Reducing the prevalence of private estate management arrangements
Ministerial foreword
For too many homeowners, the experience of living on a newly developed housing estate has been tainted by the hidden and enduring consequences of unadopted infrastructure. Roads, sewers, drains, green spaces, and other amenities that historically would have been maintained by the local authority or utility companies, are instead now routinely left to be managed by private estate management companies, often with little transparency or accountability.
In many cases, the quality of the amenities on such freehold estates is inferior to those adopted by the relevant public authority and falls far short of what people have a right to expect. Residential freeholders across the country frequently report open spaces not fit for purpose, roads left unsurfaced; and drainage systems which are often little more than open ditches. These issues blight people’s lives and with few of the rights to redress found in other markets and no ability to control the management of the estates on which they live, residents feel like they are treated as second-class homeowners.
This government believes that homeowners living on freehold estates deserve a fair deal. That is why we pledged in our manifesto to act to bring the injustice of ‘fleecehold’ private housing estates and unfair maintenance costs to an end.
Alongside acting to provide those who currently live on privately managed estates with greater rights and protections so that the fees they pay are fair, transparent, and robustly justified, we are determined to reduce the prevalence of private estate management arrangements, which are the root cause of the problems experienced by many residential freeholders.
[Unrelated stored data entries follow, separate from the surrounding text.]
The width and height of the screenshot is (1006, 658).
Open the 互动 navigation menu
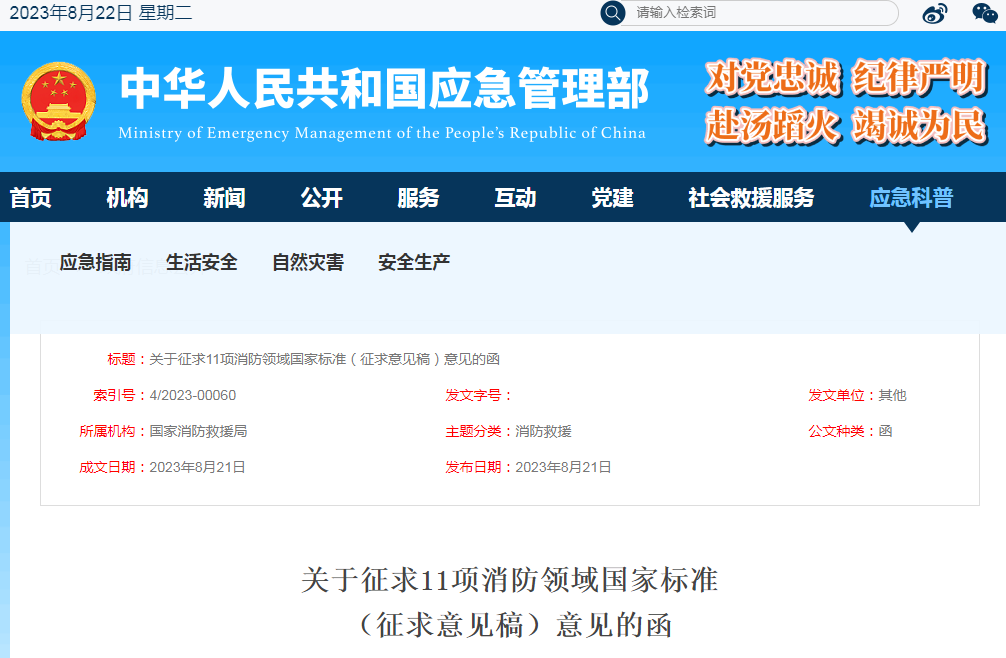click(x=513, y=198)
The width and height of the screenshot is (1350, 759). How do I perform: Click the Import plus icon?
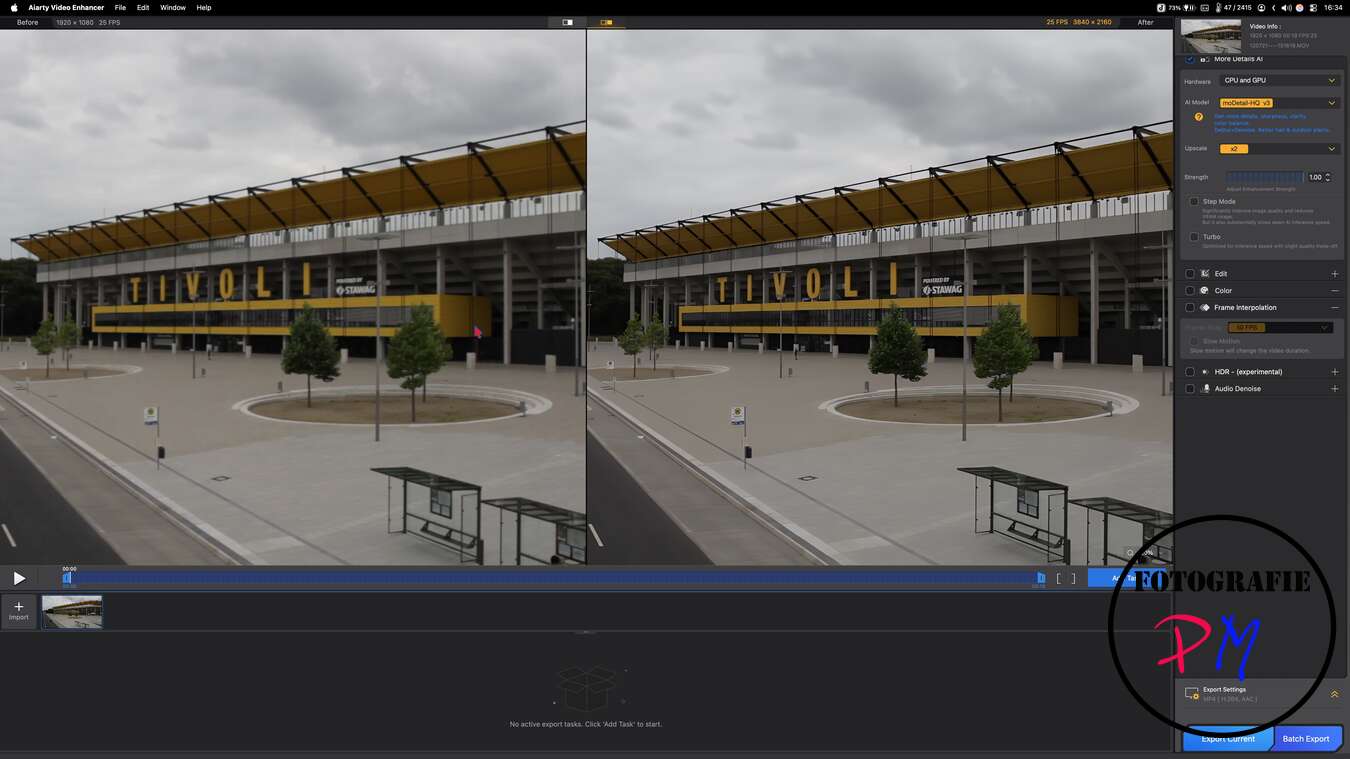19,607
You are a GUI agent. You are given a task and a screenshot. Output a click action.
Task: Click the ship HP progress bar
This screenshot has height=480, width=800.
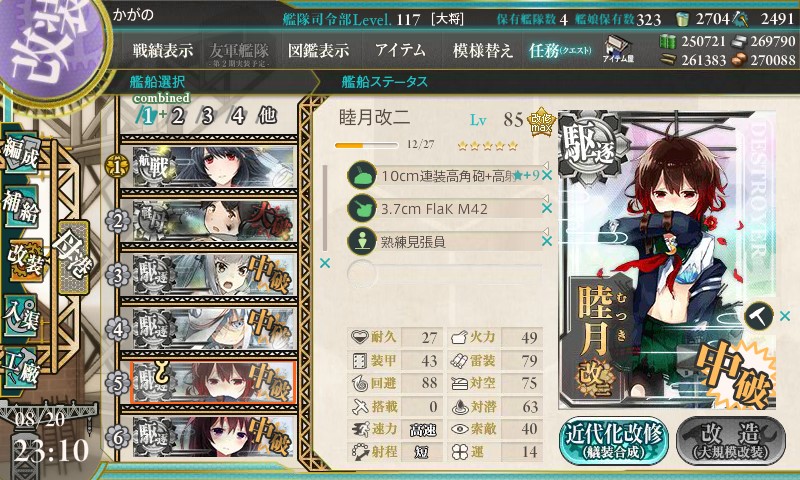[x=366, y=145]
Building on the recommendations of the Competition and Markets Authority 2024 Housebuilding Market Study, this consultation aims to better understand the root causes and incentives that have led to the rise of unadopted amenities and what credible options for reform exist. It explores a wide range of issues including:
- Removing barriers to adoption and improving processes
- Mandatory adoption for certain public amenities
- Removing perverse incentives driving non-adoption
- Improving Data and Transparency
- Assessment of financial sustainability and impact on consumers
- Prohibiting “Embedded” management company arrangements and Mandating Resident-Controlled management
- Dispute resolution for amenity quality and adoption processes
The options for reform we are exploring through this consultation are far-reaching and have implications for housing supply and local authority budgets, so it is vital that future policy decisions are informed by robust evidence and insight. We therefore invite homeowners, local authorities, developers, estate management companies and everyone with a stake in creating fair and sustainable communities to share their views.